(Stored records)
--- START ---

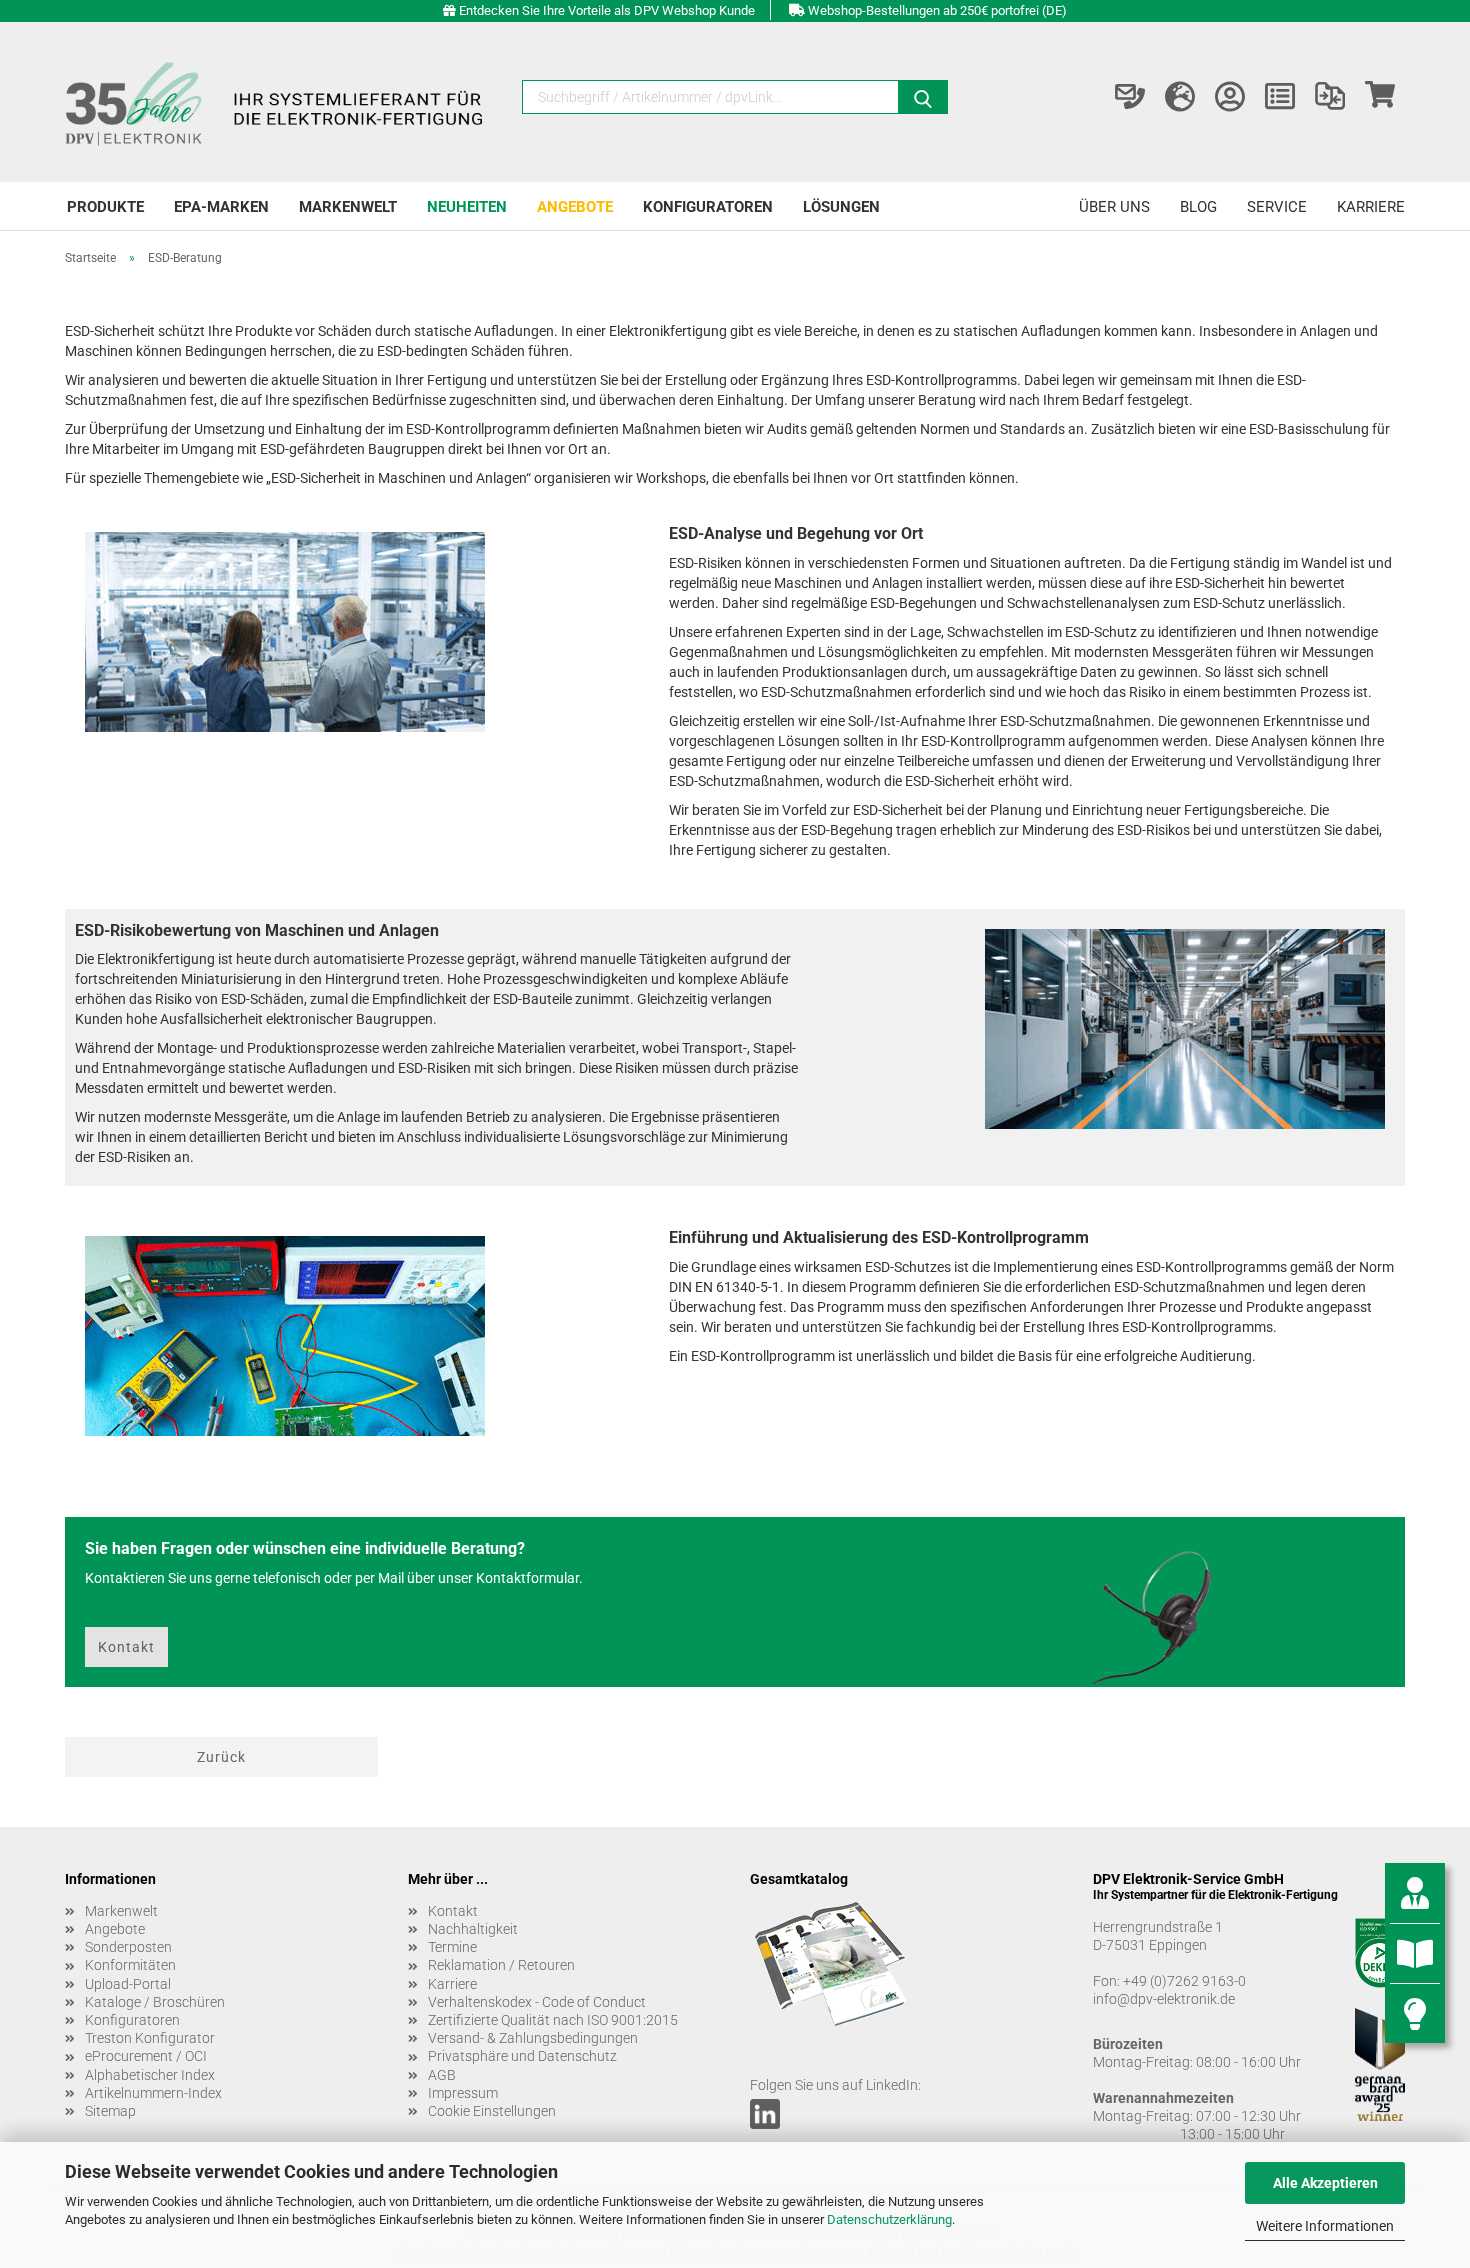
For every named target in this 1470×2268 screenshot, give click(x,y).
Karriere (1371, 207)
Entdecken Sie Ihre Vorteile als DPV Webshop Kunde (607, 10)
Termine (452, 1947)
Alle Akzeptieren (1325, 2183)
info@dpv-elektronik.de (1164, 1999)
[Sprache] (1180, 97)
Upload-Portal (128, 1984)
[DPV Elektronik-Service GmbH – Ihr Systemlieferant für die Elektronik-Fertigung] (277, 102)
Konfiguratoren (708, 207)
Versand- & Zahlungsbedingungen (533, 2038)
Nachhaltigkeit (473, 1929)
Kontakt (126, 1647)
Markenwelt (348, 207)
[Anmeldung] (1230, 97)
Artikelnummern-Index (153, 2093)
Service (1277, 207)
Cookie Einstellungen (492, 2111)
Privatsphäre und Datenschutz (522, 2056)
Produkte (105, 207)
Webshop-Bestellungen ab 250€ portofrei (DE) (937, 10)
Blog (1198, 207)
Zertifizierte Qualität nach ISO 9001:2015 (553, 2020)
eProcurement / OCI (146, 2056)
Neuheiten (467, 207)
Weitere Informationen (1325, 2226)
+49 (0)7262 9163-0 (1184, 1981)
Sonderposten (128, 1947)
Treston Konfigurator (150, 2038)
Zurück (221, 1757)
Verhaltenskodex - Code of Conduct (537, 2002)
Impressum (463, 2093)
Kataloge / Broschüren (155, 2002)
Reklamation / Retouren (501, 1965)
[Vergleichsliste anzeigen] (1330, 97)
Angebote (575, 207)
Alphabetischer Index (150, 2075)
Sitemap (110, 2111)
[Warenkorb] (1380, 97)
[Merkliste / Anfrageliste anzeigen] (1280, 97)
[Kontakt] (1130, 97)
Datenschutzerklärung (889, 2219)
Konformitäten (130, 1965)
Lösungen (841, 207)
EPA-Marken (221, 207)
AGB (442, 2075)
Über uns (1114, 207)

--- END ---

PROBLEM REQUIREMENTS: From the opening line of the entries above to the line containing "Upload-Portal (128, 1984)", please transcribe each line exactly, skipping every picture.

TASK RESPONSE:
For every named target in this 1470×2268 screenshot, give click(x,y).
Karriere (1371, 207)
Entdecken Sie Ihre Vorteile als DPV Webshop Kunde (607, 10)
Termine (452, 1947)
Alle Akzeptieren (1325, 2183)
info@dpv-elektronik.de (1164, 1999)
[Sprache] (1180, 97)
Upload-Portal (128, 1984)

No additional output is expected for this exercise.